JBD: Topham, they went against the only rule you made and did it badly. Surely you must've punished them? I mean, if someone did that when I had told them not to the unlucky beggar would be rubbing my feet for a week.

TFC: Hey, Britt promised to take me out on a date! Then before I knew it she left! Broke my heart it did...

JBD: I like to see it as you being saved.

TFC: What on earth do you mean man?!

JBD: Well...*ahem*...she's not exactly...well...young is she?

TFC: And whats wrong with the older woman?

JBD: Hey, if its what you swing for that's that. And for my point of second, your married!

TFC: Never stopped Henry the Eighth, or Charles for that matter.

JBD: Ah, but their the monarchy in some way. Their more or less bullet proof.

TFC: True that...

JBD: Topham, have you seen my bananular phone?

TFC: No, whats so good about it?

JBD: It's appealing

TFC: I see, and what features does it have?

JBD: Not only can you make calls on it, you can eat it too!

TFC: Interesting

JBD: You can call for pizza, you can call your cat, you can call the White House and have a chat! You can place a call around the world.

*Puts phone to ear*

JBD: Operator, get me Beijing!

Interview paused as crew try to convince JimBob banana is not phone.

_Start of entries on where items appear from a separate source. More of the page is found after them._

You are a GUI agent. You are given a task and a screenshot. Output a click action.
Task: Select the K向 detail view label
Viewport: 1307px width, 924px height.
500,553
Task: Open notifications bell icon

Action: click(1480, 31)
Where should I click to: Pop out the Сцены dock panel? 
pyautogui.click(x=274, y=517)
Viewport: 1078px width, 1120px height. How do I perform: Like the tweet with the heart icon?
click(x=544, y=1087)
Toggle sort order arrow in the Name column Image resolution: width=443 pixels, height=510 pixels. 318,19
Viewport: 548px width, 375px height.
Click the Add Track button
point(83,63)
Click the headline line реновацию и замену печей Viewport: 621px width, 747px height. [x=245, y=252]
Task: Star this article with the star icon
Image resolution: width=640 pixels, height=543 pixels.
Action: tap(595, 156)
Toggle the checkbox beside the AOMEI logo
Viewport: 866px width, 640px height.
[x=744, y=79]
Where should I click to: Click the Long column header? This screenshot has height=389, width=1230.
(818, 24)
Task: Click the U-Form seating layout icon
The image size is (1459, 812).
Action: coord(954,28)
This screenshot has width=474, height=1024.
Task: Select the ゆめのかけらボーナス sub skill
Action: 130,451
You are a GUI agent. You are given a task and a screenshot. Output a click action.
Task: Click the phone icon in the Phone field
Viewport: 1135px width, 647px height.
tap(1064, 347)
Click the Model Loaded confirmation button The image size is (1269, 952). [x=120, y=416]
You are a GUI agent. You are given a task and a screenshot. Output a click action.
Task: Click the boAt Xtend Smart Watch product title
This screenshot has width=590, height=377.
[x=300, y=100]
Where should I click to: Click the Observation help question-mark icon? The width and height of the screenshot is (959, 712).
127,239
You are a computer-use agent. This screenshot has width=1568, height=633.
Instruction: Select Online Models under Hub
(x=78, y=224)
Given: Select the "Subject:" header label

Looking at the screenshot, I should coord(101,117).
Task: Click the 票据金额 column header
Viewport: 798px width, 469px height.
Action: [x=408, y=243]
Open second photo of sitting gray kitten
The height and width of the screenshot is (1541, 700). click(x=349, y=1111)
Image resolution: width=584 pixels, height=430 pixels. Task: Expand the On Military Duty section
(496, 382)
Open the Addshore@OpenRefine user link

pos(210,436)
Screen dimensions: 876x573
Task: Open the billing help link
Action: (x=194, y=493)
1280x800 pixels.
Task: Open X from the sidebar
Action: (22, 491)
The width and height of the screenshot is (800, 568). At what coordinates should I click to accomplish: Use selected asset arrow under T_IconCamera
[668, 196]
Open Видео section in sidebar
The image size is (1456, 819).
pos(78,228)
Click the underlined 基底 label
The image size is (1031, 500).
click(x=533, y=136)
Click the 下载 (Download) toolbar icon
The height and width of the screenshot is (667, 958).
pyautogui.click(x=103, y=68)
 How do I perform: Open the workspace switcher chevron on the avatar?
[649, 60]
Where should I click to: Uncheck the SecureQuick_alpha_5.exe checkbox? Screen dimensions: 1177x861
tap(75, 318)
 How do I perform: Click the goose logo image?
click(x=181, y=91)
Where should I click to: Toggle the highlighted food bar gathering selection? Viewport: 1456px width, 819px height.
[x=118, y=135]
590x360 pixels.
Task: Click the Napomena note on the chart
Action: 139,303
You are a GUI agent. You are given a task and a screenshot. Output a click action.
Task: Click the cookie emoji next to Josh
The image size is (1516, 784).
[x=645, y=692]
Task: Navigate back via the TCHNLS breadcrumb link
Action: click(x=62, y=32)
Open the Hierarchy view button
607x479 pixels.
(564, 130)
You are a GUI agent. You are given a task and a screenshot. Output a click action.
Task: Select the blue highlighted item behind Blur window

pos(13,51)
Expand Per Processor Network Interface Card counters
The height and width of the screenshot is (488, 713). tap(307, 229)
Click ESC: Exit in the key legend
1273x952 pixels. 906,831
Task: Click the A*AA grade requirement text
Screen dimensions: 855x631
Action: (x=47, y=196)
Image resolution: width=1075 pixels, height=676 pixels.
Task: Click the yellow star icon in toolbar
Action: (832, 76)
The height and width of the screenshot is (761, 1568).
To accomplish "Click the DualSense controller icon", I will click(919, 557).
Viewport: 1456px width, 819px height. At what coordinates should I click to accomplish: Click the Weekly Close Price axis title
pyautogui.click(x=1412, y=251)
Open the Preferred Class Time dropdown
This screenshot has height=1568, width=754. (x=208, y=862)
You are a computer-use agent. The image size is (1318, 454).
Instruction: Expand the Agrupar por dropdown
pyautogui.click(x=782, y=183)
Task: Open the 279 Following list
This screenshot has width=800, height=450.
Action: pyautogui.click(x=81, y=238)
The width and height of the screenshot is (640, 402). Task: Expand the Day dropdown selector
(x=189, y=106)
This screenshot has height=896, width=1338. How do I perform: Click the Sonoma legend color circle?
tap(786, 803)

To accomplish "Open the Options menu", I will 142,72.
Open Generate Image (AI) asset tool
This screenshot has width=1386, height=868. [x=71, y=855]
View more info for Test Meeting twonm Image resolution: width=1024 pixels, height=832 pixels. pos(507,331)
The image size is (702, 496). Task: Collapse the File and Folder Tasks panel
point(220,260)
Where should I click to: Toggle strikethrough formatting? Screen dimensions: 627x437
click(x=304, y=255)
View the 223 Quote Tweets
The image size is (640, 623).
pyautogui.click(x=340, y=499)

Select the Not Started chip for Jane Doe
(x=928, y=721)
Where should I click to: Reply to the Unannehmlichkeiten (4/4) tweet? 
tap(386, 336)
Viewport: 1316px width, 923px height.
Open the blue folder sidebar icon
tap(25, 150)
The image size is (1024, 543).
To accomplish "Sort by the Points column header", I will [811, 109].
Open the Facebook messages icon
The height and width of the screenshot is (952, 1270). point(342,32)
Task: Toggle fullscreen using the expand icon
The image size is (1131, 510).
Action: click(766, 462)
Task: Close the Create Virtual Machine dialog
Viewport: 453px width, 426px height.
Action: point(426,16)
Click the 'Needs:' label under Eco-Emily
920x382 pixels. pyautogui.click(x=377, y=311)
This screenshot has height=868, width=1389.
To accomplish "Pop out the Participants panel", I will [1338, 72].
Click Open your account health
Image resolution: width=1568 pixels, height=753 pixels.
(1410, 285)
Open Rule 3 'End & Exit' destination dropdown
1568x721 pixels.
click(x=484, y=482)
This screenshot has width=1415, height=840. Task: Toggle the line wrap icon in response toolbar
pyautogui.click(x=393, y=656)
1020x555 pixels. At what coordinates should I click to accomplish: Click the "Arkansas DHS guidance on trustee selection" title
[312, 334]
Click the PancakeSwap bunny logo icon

JBD: Well Topham, to end my questionnaire, is your car diesel or petrol?

TFC: Diesel.

JBD: Diesel?

TFC: Yes. What does this have to do with anything?

JBD: Oh nothing...if its diesel does that mean it would do a lot of damage if I...I...Ioan, for example, put petrol in it?

TFC: It would ruin the motor so much I would have to spend thousands to buy a new one.

JBD: Erm...well folks hope you enjoyed this interview. I shall now be making a hasty ex...

TFC: Hang on...you haven't filled my car with diesel have you?